# [Wet Thumb Forum]-Where to look for cheap pruning tools?



## Stevenl (Mar 31, 2004)

Where can I get them besides going to fish store and get a set for 50~60bucks? I want to avoid mail ordering so which section(s) of yellowpages should I look at?

Thanks

Steven










66G tank with 2.7 wpg shoplights, DIY Co2 and 50/50 flourite substrate


----------



## Stevenl (Mar 31, 2004)

Where can I get them besides going to fish store and get a set for 50~60bucks? I want to avoid mail ordering so which section(s) of yellowpages should I look at?

Thanks

Steven










66G tank with 2.7 wpg shoplights, DIY Co2 and 50/50 flourite substrate


----------



## ekim (Jan 31, 2004)

Good question!

I don't really have many aquascaping tools, an old pair of hair cutting scissors and a pair of tweezers that came with some tool kit!

I think James mentioned before medical supplies (surgery tools)!


----------



## Guest (Jun 7, 2003)

Steven,

Robert sells prunning tools set.

You can also check this link and response from Bob Belton. He posted few good links (ex. medicalsupplies) and I just used one of them to purchase 18" tweezers









Prunning tools

Join as at www.njas.net


----------



## BobAlston (Jan 23, 2004)

I bought two sizes of scissors from these guys.

http://www.medicalsuppliesplus.net/ScissorsPages/page08.htm

Can't beat their prices for stainless steel scissors.

Also search on scissors and "pruning tools" here in Aquabotanic web site for more info. Here is the link to what I posted previously (I think I am the "Bob Belton" Jay mentioned above):
http://aquabotanicwetthumb.infopop.cc/groupee/forums?a=tpc&s=4006090712&f=3996060812&m=3016098703&r=6036012803#6036012803

Bob


----------



## Guest (Jun 7, 2003)

> quote:
> 
> I think I am the "Bob Belton" Jay mentioned above


Indeed.
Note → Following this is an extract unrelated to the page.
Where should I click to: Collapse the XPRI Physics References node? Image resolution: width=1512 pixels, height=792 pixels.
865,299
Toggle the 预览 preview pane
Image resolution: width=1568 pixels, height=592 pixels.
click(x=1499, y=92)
Sorry for misspelling.

Join as at www.njas.net


----------



## JamesHoftiezer (Feb 2, 2003)

To buy local you'll need to get creative. There just isn't enough of a need for these things to be carried locally in a nice package.

My personal choice would be ebay/mail order. If you need to stay local, then I would check the medical supply houses for surplus tools. Arts and crafts stores are the next best place.

You are looking for long tweezers, hemostats and stainless steel scissors.

I use $1 pair of stainless scissors with plastic handles from an arts and crafts store. THey only have 2" blades but I accept that I'm getting wet. I bought a pair of 12" & 18" tweezers online. I use the 12" for most things but am still fighting to get the 18" back from my wife.

*James Hoftiezer

Tank Journal - Aquascape ( Latest / Archive )
Tank Journal - Parts and Construction ( Latest / Archive )*


----------



## Tenor1 (Mar 3, 2003)

Wooden chopsticks are easier to use than tweezers to plant stem plants, unless you don't know how to use them, lol. That's what works for me.

Regards,
Carlos

==============================
I try to keep the tank plain and simple but it never stays that way!


----------



## JamesHoftiezer (Feb 2, 2003)

You da man









*James Hoftiezer

Tank Journal - Aquascape ( Latest / Archive )
Tank Journal - Parts and Construction ( Latest / Archive )*


----------



## Stevenl (Mar 31, 2004)

> quote:
> 
> Originally posted by Tenor1:
> Wooden chopsticks are easier to use than tweezers to plant stem plants, unless you don't know how to use them, lol. That's what works for me.
> ...


really?? wow I have never thought of it before~
I use chopsticks everyday...not a problem for me...the stem plants looks like the vegetables I eat everyday too, hopefully I won't actually put them into my mouth when I am planting them with chopsticks!!...LOL~

and thanks others for their info~


















66G tank with 2.7 wpg shoplights, DIY Co2 and 50/50 flourite substrate


----------



## BobAlston (Jan 23, 2004)

StevenL

Suggest you taste one of your plants when replanting. 'Cause if they taste good you might have a way to dispose of your excess plants when your tank gets really growing.

<grin>

Bob


----------



## Jon Mulzer (Mar 9, 2003)

I admire the chinese and japanese for eating with chopsticks. Because if those were the only tools I could use to get food from the table to my mouth I would starve to death. I have tried it many times and I end up asking for a fork to finish my meal.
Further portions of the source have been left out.